I think its equally telling just how much NHLPA ass you are willing to kiss by only focusing on the faults of the owners while ignoring the faults of the NHLPA. I don't think I need to keep repeating over and over again how much the owners proposal sucked a big one. Just like I don't need you to keep reiterating over and over again about how much the league could bend a bit more. I mean, we had this discussion back about 15 pages ago. You had some constructive comments to give to the NHLPA, and I have been saying all along that the owners proposal sucked a big one. I don't think we need to drag each side through the mud anymore than they already have.
Do we really need to hear each other say the negative things about each side in order to agree that both sides really have not budged very much?

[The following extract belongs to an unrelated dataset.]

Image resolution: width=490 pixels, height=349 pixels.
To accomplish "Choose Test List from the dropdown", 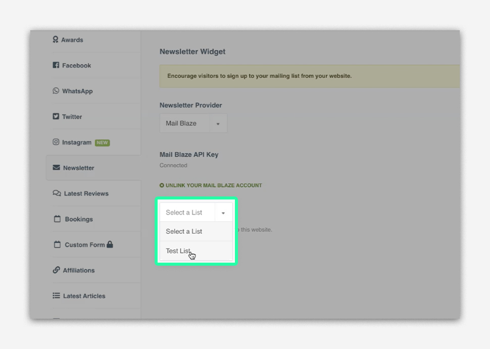I will pos(178,251).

I haven't done either of those, but keep trying. The difference is one side has not budged much from its insane proposal, while the other has not budged much from its pretty rational starting point for negotiating.
The reason this is more the fault of the owners and Bettman is very simple. Revenue is up 50% in the 7 years under the CBA. The league has over a billion dollars more in revenue than it did at the start of the CBA. A BILLION DOLLARS. The problem is that rich have gotten richer while other franchises struggle. The biggest problem facing the league is clearly the financial disparity among franchises, not player salaries.
The owners solution to that problem is to take more money from the players. That is no long term solution. It is an uncompromising money grabbing strategy that relies on the players union crumbling once again and conceding virtually everything. For that strategy to be effective requires a lockout to break the players will.In other words, the league's strategy from day one was built on implementing a lockout.
So while they players haven't come far off their stance, there's still the underlying issue of ownership not even acknowledging that their assessment and proposed solution for the league is a fantasy. That's where Bettman should come in as the voice of reason, diplomat, and steward of the league. He isn't. I don't know if it's his strategy or if he's just parroting what ownership wants, but he seems more intent on breaking the union than on preserving hockey and the long term health of the league.
We all can pretty much agree on what the general solution is, plus or minus a few details. The players salary does need to come down a few percentage points, the league needs to increase revenue sharing to struggling franchises, and add some limits to contract lengths and how they're calculated against the cap. Those will all help the smaller franchises compete with the ones flush with cash.
The NHLPA's proposal was a starting point in that world. The NHL and Bettman in particular, however, have not joined the rest of us in the real world.